Written instruction 1:
According to the blog post on human rights poetry and the writing of disaster, on what date did the shooting of John Crawford take place?

Thursday, October 2, 2014

Human Rights Poetry and the Writing of Disaster

With the grand jury decision not to indict the officers who shot and killed John Crawford, a 22-yr-old black man, in a Beavercreek, Ohio, Wal-mart (only four days before another young Black man, Michael Brown, was killed in Ferguson, Missouri), I can’t help but to gesture toward the way that the global reparative logic of human rights discourse—which I hope to say a few things about in terms of the archive, the intertext, and disaster—is informed by the capacity, as Umut Özsu points out in his also-recent discussion of the newly erected Canadian Museum for Human Rights in Winnipeg, to “nearly always ignore” socio-economic conditions and racialized state violence. Although this distinction between the civil/political and social/economic is often seen as a split within human rights discourse, Özsu argues that every instance of civil or political violation implies a racialized socio-economic violence that cannot be realized in the discourse.

Rashad Robinson, executive director of Color of Change, on John Crawford: “And the fact of the matter is, that the video not being released, the political apparatus in Ohio had weeks to criminalize John Crawford in death, the same way that Michael Brown was criminalized in death.” Although the shooting took place on August 5, in response to a now-altered 911 call reporting that Crawford was pointing a gun at customers (it was a BB gun from the store shelves in an open-carry state, and was never pointed at other customers), the Wal-mart surveillance video footage showing the shooting was only released this past Wednesday. And even though the special prosecutor identified Crawford as a “victim,” who did nothing wrong (he not facing the officers when they shot him and did not have time to react), as Robinson points out, in these weeks he was criminalized. It’s not that Crawford has been slandered or dehumanized in this period, even if he has been, that constitutes his criminalization; rather, his death is criminalized to the extent that his death was not made available to witness. The belated identification of Crawford as a victim, then, assures that the disaster, the injustice of his death would not be experienced on the streets, in public.

Written instruction 2:
In the rows, starting at the line that contains "Screen dimensions: 1187x932" and ending at the end of the rows, swap "Export Settings" for "Import Settings" and write out those lines again, leaving the pictures out.

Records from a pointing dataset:
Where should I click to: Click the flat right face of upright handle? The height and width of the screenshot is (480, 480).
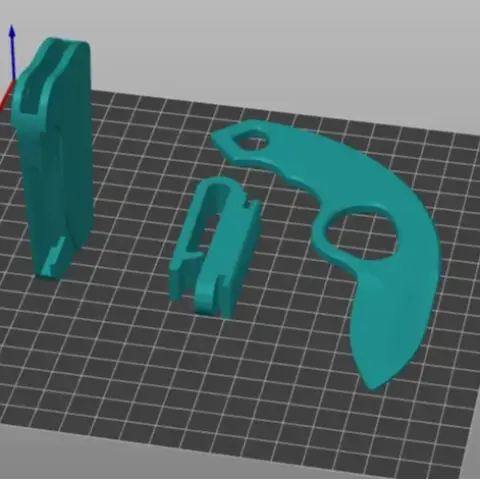(78, 150)
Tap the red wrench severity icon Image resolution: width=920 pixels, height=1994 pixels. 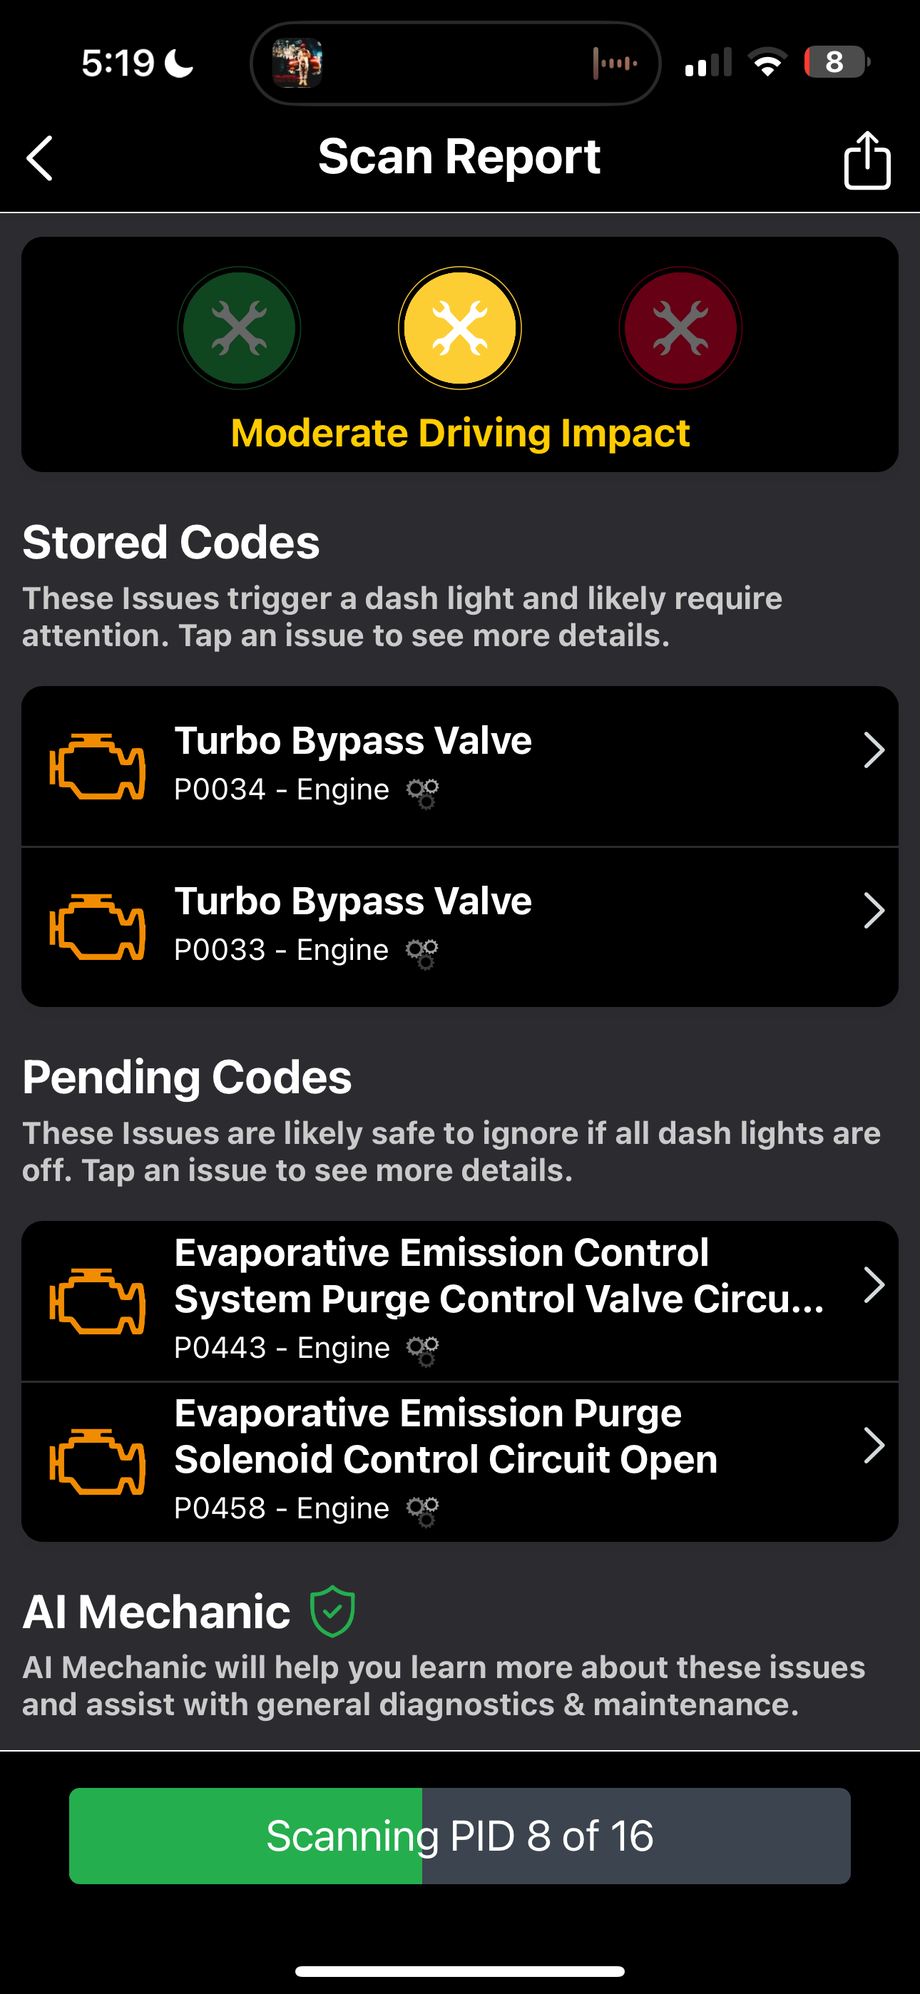(681, 328)
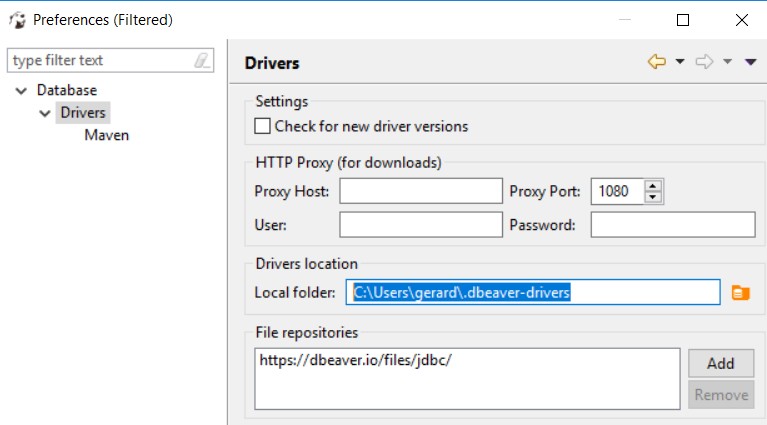Increase the Proxy Port value
The height and width of the screenshot is (425, 767).
[653, 185]
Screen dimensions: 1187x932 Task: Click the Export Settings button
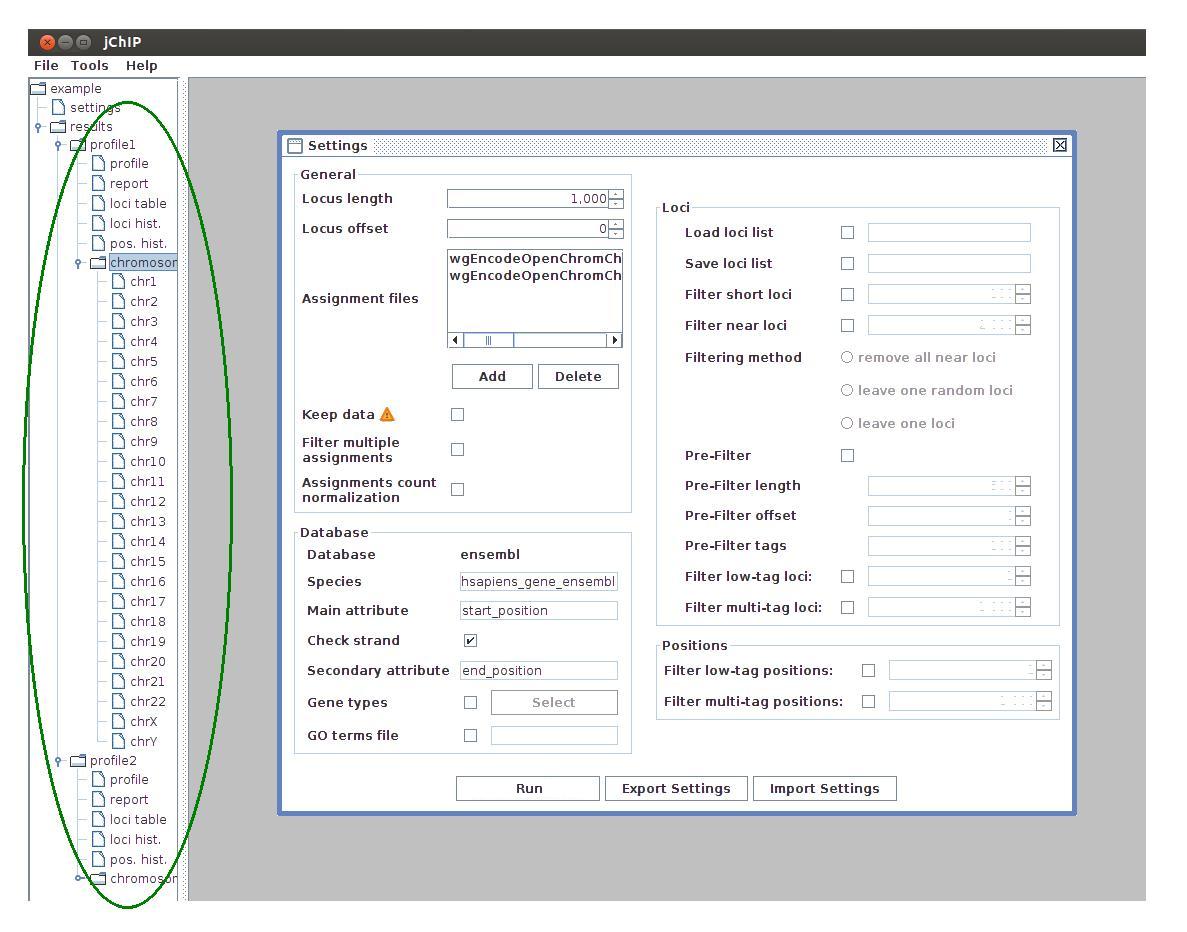point(676,789)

Full output 1:
August 5

Full output 2:
Screen dimensions: 1187x932 Task: Click the Import Settings button
point(676,789)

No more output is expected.